RePLAY: Jenny Lewis & the Watson Twins – Rabbit Fur Coat


RePLAY is the little indulgent side of us coming out – every so often we’ll revisit a forgotten song or album, something that perhaps would have been better championed at the time with the existence of social media. In other words, if you didn’t listen to these at the time, you really should now. First we looked at Nerina Pallot’s Fires; today it’s Jenny Lewis & the Watson Twins’ Rabbit Fur Coat.

We recently opined the virtues of Rilo Kiley’s Rkives, a lesson on how the off-cuts of a defunct band can still put contemporary albums to shame. But from the ashes of that band rose Jenny Lewis and her solo(-ish) debut, not to mention our first proper introduction to alt-country / lite-Americana.

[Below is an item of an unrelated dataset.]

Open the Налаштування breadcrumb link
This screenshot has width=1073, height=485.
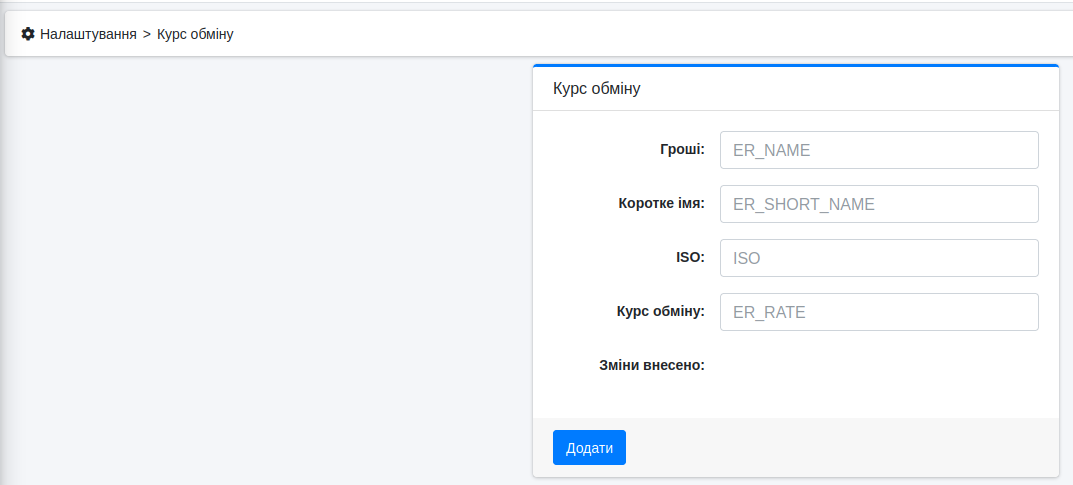tap(88, 34)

The album kicks off with Lewis’s menacing Run Devil Run, ably flanked by the Watson Twins, who sadly have never really relived the brilliance of this record in their own career. But it’s Rise Up With Fists that the album truly pumps up a notch – it’s simple storytelling, laced with Lewis’s idiosyncratic irony. She tackles the dark side of the American Dream, in this case therapy and evangelism, with laconic barbs and melodic panache.

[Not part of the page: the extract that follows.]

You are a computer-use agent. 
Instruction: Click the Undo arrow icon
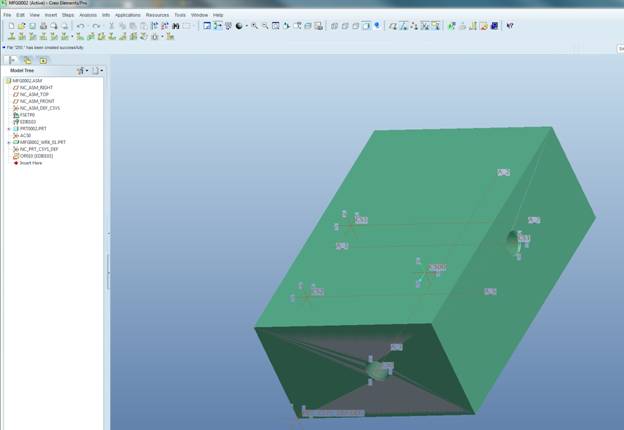coord(80,26)
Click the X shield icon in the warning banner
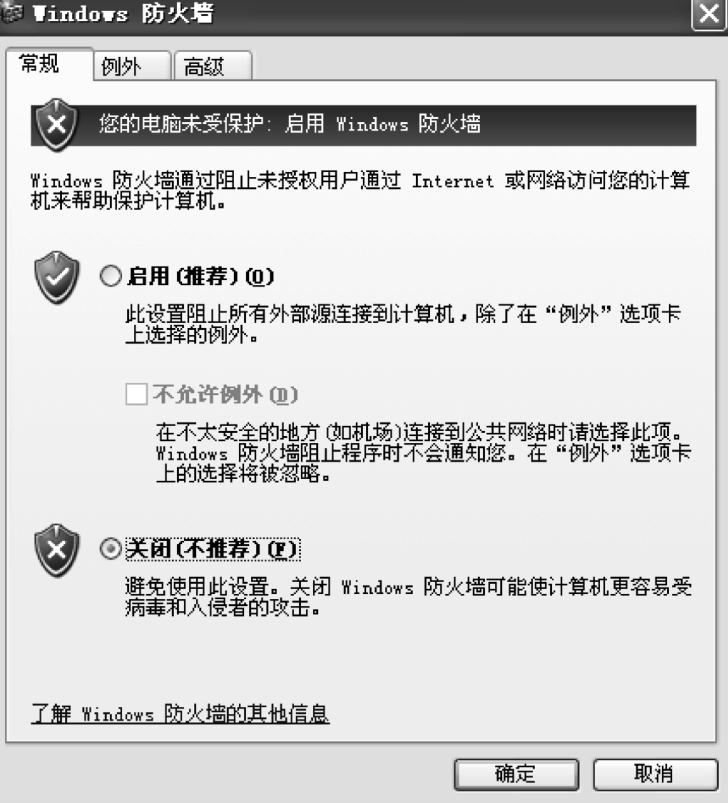The height and width of the screenshot is (803, 728). pyautogui.click(x=56, y=125)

And it’s with a middle triplet that Rabbit Fur Coat truly reveals Lewis’s talent as a songwriter. You Are What You Love is a furious, flurried deconstruction of the self; Melt Your Heart is an uncomfortable letter to a troubled relationship; and The Charging Sky’s buoyant country twang once again reveals a darker cross-section of Middle America.

At the time of its release, there were complaints from some quarters that Lewis’s writing was too simple, too sledgehammer to ever be of worth. Granted it lacks the depth of a, say, Lucinda Williams, but the magic lies in this very simplicity. There’s a lot of subtle anger in Rabbit Fur Coat, but all directed so pointedly and creatively that it wouldn’t be unfair to say that Lewis stands up with Cat Power and Neko Case as a pillar of the genre, and Rabbit Fur Coat a modern-country masterpiece.